Pixel coordinate grounding data
=== Section Start ===

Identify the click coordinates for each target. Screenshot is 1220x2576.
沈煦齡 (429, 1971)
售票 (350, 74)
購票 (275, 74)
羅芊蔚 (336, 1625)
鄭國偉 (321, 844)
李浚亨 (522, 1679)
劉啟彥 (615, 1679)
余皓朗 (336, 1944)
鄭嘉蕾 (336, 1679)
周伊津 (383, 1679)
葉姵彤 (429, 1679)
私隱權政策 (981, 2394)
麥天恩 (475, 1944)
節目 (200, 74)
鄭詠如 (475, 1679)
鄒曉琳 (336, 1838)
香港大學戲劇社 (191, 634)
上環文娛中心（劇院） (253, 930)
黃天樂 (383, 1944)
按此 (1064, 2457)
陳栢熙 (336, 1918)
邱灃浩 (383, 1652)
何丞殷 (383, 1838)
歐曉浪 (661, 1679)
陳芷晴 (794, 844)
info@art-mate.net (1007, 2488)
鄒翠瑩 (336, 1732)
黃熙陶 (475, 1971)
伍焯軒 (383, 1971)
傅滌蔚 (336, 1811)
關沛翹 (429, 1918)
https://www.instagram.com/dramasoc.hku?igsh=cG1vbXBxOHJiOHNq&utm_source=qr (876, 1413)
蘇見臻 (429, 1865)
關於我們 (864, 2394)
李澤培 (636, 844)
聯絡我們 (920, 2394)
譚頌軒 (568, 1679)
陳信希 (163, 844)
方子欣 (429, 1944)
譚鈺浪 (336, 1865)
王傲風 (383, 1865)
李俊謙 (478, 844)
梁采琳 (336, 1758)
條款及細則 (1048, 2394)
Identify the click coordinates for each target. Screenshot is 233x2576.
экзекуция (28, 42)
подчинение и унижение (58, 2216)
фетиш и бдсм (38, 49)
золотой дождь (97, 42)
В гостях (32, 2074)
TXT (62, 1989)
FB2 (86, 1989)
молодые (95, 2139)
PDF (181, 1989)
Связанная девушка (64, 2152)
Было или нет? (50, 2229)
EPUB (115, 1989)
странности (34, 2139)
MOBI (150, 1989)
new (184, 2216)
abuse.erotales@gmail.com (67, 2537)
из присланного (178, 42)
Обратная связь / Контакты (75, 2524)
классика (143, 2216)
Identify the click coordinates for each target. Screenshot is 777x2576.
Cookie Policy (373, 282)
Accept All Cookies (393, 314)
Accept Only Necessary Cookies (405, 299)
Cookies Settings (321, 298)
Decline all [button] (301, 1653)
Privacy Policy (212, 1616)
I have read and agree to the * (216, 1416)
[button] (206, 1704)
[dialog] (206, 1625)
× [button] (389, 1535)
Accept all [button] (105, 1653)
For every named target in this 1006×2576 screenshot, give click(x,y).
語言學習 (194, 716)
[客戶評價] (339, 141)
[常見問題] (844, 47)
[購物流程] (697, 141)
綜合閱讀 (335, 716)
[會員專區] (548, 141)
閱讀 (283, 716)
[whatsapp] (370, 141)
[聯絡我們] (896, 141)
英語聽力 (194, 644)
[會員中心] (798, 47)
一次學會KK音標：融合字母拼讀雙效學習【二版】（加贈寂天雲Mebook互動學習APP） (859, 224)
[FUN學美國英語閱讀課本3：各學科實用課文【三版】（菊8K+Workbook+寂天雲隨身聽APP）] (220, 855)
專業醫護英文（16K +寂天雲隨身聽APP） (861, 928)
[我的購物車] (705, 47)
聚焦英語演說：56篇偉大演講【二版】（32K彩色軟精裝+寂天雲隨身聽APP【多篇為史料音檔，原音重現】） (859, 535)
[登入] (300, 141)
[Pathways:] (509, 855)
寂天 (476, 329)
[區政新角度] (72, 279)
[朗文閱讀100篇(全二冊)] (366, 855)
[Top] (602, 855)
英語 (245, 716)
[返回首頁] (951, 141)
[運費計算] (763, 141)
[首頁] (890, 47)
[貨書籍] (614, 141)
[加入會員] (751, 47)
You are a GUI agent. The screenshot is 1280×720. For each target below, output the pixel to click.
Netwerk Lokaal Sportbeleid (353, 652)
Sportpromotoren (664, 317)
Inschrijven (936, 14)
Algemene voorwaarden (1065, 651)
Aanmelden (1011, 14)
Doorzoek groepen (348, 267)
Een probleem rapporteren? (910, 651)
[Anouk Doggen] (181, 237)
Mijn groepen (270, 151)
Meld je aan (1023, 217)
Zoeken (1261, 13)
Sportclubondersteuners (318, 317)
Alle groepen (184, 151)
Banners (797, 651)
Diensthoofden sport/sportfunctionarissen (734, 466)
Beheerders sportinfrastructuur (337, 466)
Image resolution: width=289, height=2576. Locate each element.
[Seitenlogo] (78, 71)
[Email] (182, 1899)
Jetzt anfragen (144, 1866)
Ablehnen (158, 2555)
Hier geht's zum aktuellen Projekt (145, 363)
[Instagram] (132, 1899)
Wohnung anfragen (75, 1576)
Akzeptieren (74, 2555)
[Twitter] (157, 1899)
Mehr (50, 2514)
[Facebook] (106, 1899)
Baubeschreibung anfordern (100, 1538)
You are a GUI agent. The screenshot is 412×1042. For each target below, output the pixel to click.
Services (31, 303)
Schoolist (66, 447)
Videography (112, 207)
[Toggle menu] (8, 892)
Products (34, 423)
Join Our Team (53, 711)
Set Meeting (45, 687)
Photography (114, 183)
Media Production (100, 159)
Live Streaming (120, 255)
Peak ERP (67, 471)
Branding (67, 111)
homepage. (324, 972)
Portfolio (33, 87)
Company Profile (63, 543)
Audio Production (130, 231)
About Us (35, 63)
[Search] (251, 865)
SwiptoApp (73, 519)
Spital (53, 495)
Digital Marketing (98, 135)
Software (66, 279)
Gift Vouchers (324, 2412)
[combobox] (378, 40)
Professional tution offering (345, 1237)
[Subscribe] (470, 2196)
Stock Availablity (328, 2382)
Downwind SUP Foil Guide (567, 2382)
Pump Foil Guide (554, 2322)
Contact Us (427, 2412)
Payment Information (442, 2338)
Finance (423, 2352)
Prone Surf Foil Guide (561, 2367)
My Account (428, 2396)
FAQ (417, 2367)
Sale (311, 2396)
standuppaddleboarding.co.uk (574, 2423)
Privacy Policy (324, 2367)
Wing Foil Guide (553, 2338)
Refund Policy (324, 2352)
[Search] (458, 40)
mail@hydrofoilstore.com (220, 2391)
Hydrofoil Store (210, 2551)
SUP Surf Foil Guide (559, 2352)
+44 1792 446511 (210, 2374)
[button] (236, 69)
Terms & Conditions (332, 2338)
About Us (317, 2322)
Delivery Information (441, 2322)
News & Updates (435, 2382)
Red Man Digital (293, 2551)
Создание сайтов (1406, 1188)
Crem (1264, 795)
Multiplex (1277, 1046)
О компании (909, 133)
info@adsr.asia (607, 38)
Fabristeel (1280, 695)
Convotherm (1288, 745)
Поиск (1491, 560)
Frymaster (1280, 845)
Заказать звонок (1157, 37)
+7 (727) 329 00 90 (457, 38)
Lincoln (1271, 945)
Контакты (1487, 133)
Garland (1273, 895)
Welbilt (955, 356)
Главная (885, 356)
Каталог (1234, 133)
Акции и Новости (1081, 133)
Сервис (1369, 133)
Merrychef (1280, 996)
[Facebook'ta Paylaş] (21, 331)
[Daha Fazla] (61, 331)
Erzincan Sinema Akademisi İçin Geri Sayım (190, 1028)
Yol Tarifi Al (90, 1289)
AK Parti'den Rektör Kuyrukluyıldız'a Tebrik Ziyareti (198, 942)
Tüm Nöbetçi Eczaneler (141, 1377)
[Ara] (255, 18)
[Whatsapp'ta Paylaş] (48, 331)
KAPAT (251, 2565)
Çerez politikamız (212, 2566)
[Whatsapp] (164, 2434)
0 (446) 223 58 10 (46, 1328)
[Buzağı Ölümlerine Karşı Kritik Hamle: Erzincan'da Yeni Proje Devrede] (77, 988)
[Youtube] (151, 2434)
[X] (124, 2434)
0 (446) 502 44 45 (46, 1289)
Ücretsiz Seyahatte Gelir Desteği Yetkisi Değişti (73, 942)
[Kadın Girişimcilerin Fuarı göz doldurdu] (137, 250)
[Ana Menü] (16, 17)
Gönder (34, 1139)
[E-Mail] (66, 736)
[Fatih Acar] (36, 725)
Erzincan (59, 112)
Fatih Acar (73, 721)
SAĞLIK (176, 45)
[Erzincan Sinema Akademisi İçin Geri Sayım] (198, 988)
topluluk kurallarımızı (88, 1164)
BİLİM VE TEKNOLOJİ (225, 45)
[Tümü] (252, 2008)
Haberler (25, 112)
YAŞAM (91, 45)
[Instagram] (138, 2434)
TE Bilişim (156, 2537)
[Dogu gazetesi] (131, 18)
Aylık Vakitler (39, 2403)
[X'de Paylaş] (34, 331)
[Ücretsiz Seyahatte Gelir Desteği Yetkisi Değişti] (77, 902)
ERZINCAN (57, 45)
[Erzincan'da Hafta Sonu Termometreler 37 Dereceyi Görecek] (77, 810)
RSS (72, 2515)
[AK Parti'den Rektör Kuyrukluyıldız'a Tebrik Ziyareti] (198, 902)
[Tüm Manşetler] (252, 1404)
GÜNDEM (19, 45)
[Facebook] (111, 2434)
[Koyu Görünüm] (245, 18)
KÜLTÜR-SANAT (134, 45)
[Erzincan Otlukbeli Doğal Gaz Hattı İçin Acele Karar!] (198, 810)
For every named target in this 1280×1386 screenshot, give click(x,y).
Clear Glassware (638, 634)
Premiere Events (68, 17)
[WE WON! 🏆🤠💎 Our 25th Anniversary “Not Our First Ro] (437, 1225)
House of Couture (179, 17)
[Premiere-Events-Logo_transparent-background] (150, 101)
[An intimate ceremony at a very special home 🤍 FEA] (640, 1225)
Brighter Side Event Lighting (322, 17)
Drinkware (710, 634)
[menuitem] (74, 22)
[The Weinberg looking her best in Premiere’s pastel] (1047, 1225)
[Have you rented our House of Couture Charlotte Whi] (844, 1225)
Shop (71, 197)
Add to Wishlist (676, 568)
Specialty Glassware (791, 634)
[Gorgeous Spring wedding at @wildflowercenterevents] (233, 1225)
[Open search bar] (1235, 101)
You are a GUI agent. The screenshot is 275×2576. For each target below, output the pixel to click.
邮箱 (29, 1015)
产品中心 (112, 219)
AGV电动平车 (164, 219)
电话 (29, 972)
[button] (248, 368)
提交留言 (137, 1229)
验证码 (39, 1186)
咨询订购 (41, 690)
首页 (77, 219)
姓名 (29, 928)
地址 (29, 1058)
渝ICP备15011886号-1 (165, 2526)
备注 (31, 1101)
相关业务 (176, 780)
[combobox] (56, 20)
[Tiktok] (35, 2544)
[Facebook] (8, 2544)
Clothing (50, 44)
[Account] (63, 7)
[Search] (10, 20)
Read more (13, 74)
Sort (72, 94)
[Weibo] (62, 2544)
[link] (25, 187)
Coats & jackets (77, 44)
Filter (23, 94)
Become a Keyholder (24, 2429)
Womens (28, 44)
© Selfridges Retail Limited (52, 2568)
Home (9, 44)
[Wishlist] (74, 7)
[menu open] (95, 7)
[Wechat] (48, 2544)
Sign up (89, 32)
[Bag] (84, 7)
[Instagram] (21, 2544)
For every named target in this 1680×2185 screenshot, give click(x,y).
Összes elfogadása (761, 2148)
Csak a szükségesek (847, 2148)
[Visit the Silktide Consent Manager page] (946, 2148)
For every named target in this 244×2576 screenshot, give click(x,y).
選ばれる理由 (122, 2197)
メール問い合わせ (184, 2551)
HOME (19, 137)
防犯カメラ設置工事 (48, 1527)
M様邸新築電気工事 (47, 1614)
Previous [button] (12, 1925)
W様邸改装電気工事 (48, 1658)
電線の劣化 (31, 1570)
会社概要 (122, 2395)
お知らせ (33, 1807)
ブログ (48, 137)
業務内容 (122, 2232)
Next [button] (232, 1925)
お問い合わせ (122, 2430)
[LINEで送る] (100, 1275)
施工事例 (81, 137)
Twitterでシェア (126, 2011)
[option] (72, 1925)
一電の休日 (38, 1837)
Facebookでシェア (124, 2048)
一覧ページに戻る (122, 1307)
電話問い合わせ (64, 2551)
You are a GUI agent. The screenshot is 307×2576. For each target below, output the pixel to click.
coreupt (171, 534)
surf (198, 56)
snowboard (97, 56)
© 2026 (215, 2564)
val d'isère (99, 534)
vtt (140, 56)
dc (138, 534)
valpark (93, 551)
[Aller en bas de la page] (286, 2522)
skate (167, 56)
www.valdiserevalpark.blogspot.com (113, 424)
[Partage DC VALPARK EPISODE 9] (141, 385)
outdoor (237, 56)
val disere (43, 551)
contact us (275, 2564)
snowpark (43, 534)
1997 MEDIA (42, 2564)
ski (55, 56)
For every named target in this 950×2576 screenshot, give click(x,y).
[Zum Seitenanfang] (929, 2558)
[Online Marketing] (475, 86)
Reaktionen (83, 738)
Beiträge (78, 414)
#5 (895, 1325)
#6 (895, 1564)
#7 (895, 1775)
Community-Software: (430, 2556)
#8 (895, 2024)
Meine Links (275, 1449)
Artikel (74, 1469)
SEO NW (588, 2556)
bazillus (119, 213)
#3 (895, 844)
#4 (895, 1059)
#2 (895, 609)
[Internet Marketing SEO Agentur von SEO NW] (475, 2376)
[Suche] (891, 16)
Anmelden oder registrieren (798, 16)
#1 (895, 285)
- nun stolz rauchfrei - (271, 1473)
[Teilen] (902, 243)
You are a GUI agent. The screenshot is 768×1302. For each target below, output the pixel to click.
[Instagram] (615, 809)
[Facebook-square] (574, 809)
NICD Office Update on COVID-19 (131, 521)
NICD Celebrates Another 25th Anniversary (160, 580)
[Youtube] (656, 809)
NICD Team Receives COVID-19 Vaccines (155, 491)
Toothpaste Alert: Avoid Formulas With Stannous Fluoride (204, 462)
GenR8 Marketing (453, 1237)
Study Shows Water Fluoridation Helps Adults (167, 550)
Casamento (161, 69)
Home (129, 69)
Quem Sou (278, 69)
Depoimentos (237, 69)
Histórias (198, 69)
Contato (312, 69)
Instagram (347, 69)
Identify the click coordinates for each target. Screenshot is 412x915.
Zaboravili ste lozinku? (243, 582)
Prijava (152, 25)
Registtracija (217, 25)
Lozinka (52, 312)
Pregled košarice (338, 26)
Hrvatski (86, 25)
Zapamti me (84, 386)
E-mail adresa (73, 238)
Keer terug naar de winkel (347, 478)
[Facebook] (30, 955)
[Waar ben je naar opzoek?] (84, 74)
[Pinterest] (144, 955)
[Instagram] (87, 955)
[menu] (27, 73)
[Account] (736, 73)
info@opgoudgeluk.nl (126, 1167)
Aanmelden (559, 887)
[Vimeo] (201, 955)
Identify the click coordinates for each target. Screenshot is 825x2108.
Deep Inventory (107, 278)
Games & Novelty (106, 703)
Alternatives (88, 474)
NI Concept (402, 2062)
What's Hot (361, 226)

=== Section End ===

**Assignment**
Please give an exact copy of the lines above, beginning with the line containing "提交留言 (137, 1229)" and running through the line containing "[Instagram] (21, 2544)", and of no other lines.

**Exercise response**
提交留言 (137, 1229)
验证码 (39, 1186)
咨询订购 (41, 690)
首页 (77, 219)
姓名 (29, 928)
地址 (29, 1058)
渝ICP备15011886号-1 (165, 2526)
备注 (31, 1101)
相关业务 (176, 780)
[combobox] (56, 20)
[Tiktok] (35, 2544)
[Facebook] (8, 2544)
Clothing (50, 44)
[Account] (63, 7)
[Search] (10, 20)
Read more (13, 74)
Sort (72, 94)
[Weibo] (62, 2544)
[link] (25, 187)
Coats & jackets (77, 44)
Filter (23, 94)
Become a Keyholder (24, 2429)
Womens (28, 44)
© Selfridges Retail Limited (52, 2568)
Home (9, 44)
[Wishlist] (74, 7)
[menu open] (95, 7)
[Wechat] (48, 2544)
Sign up (89, 32)
[Bag] (84, 7)
[Instagram] (21, 2544)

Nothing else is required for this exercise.